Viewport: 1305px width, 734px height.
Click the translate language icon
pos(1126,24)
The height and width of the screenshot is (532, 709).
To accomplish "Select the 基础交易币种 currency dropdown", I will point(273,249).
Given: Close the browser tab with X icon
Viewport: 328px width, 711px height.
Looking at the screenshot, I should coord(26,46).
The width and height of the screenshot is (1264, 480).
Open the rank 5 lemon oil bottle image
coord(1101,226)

--

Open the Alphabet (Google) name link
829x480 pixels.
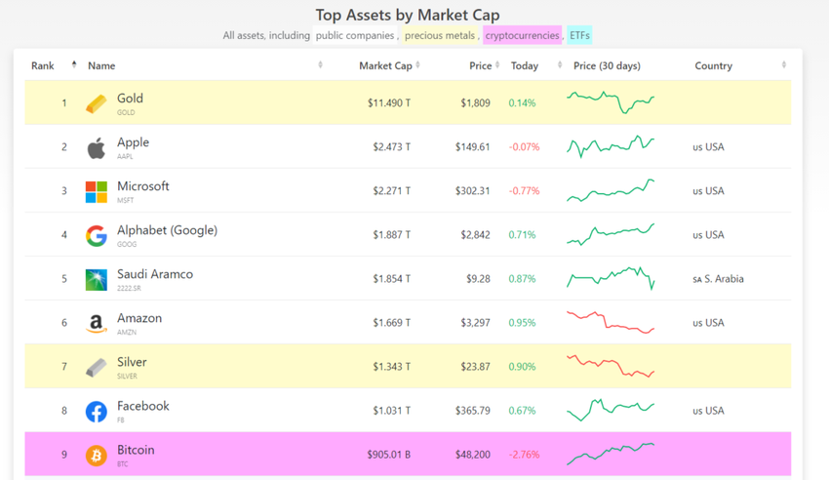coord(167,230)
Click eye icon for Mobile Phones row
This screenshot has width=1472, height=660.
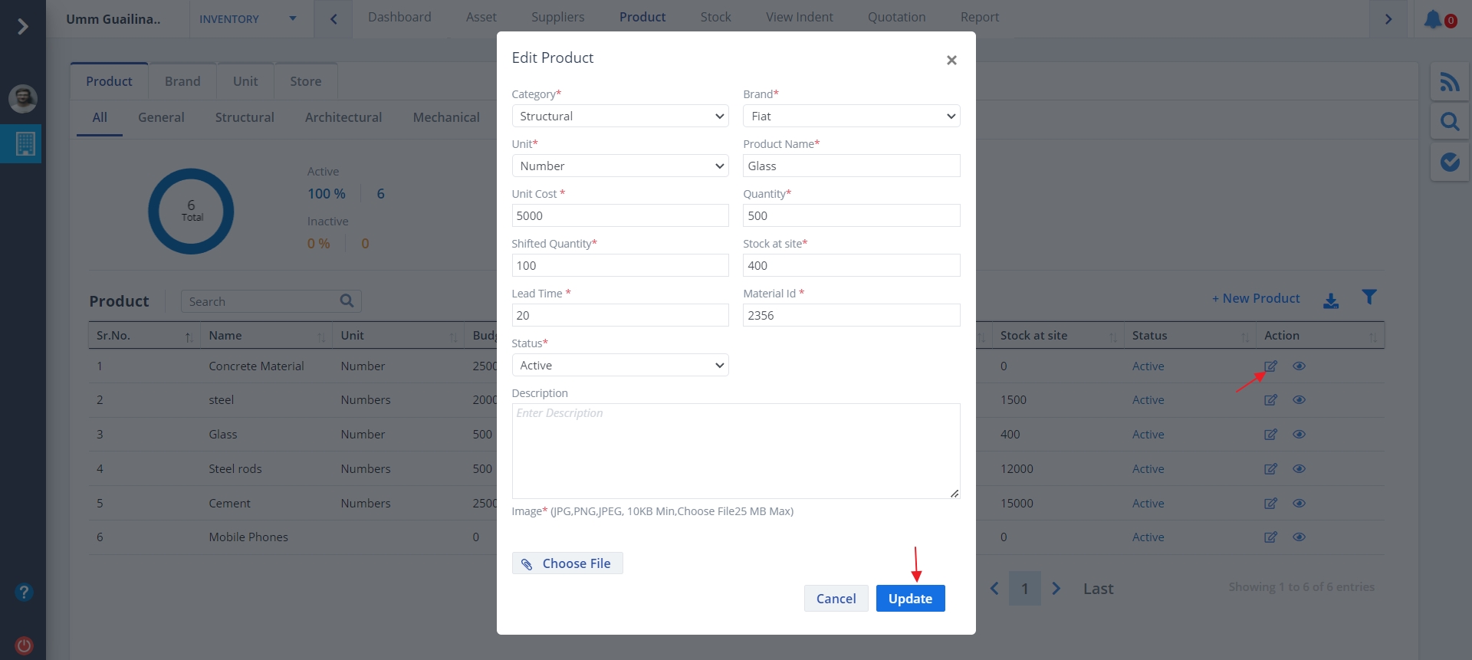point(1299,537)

Prompt:
How many lines across both blocks above contain the string "icon"? Case counts, and give only the number.

Solution for this exercise:
3